• Job: Please find every line in the entries below that contains the word "agent" and copy each of those lines in full. Case matters, so a form with different capitalization does not count.

• Data for the task:
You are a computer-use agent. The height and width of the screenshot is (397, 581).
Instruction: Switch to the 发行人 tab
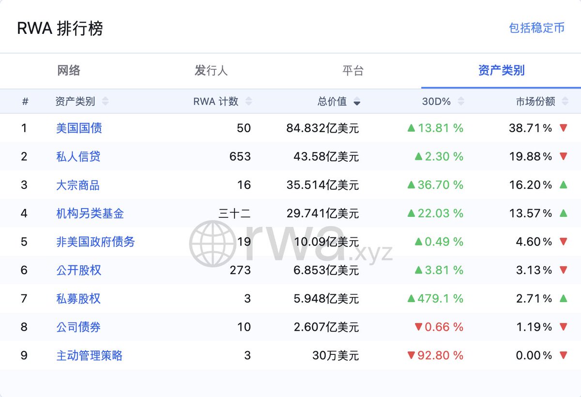pyautogui.click(x=211, y=71)
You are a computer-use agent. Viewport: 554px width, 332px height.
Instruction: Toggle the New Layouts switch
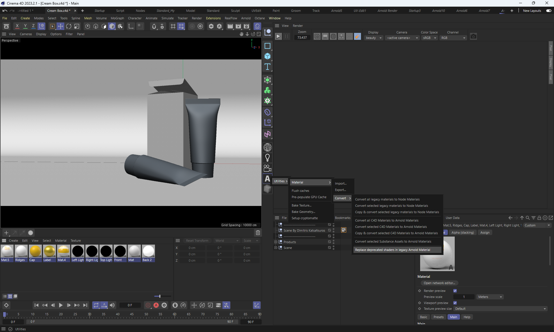click(549, 11)
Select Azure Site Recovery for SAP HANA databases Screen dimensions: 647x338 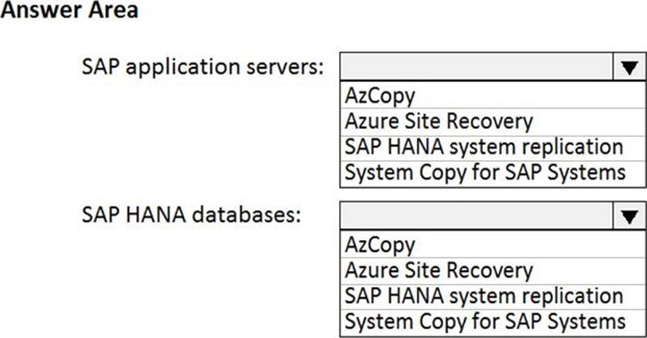pos(438,269)

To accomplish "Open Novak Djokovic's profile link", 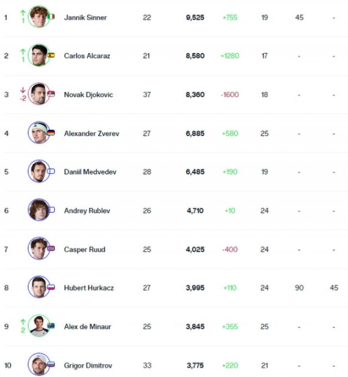I will tap(89, 95).
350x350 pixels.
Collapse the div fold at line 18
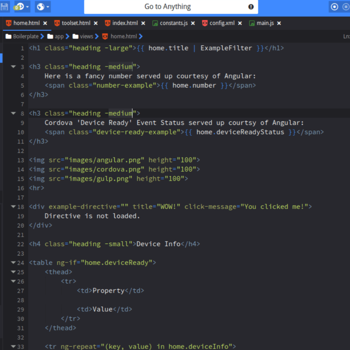pyautogui.click(x=13, y=207)
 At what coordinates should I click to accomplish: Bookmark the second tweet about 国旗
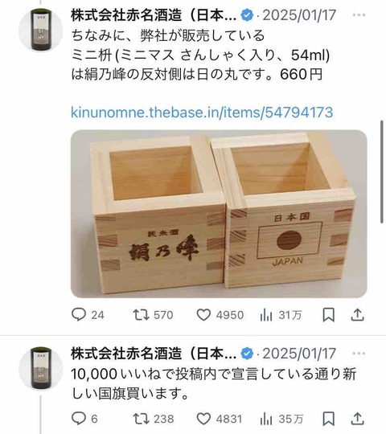point(329,419)
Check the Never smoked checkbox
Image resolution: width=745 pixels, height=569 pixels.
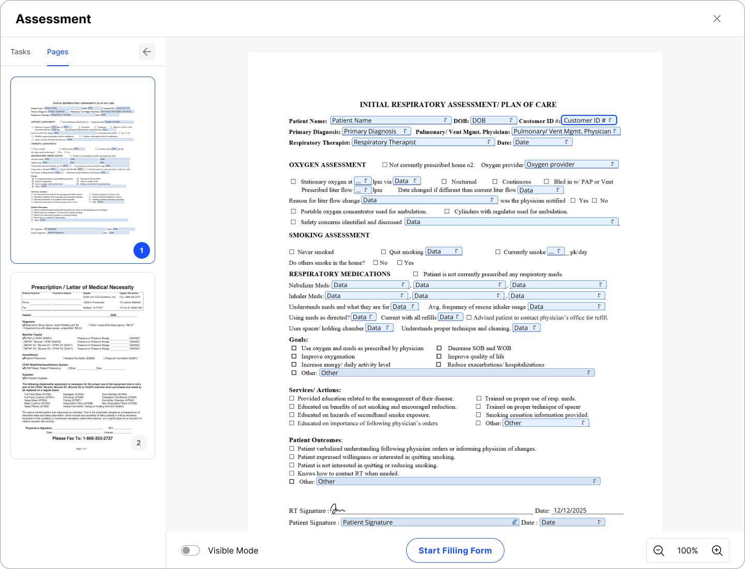(x=292, y=252)
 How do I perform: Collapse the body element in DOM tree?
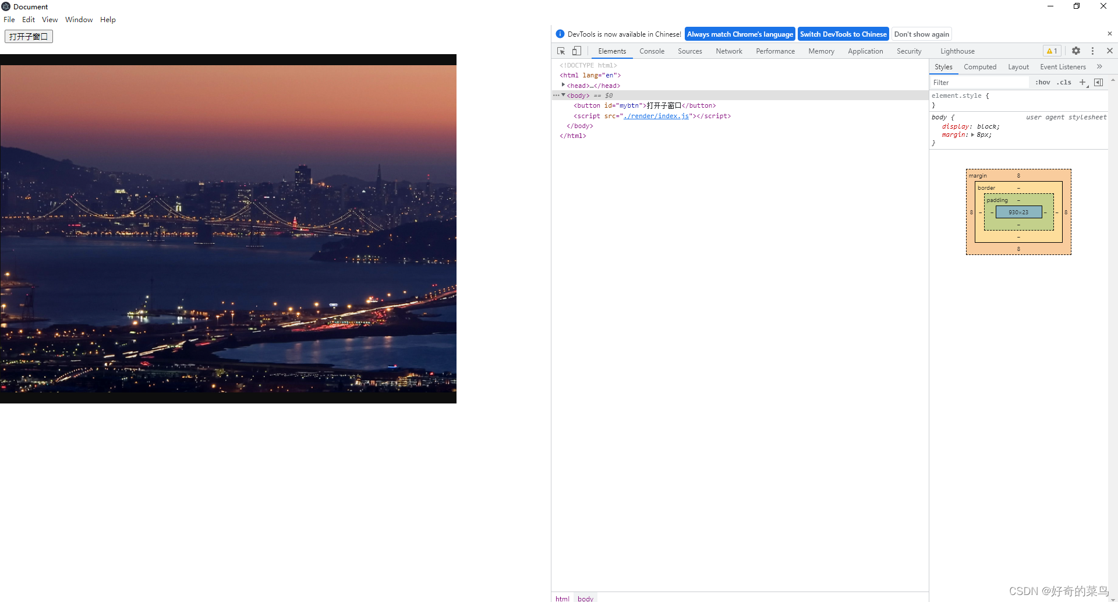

• Response below:
You are a computer-use agent. The height and width of the screenshot is (397, 581).
You are a computer-use agent. Viewport: 554px width, 332px height.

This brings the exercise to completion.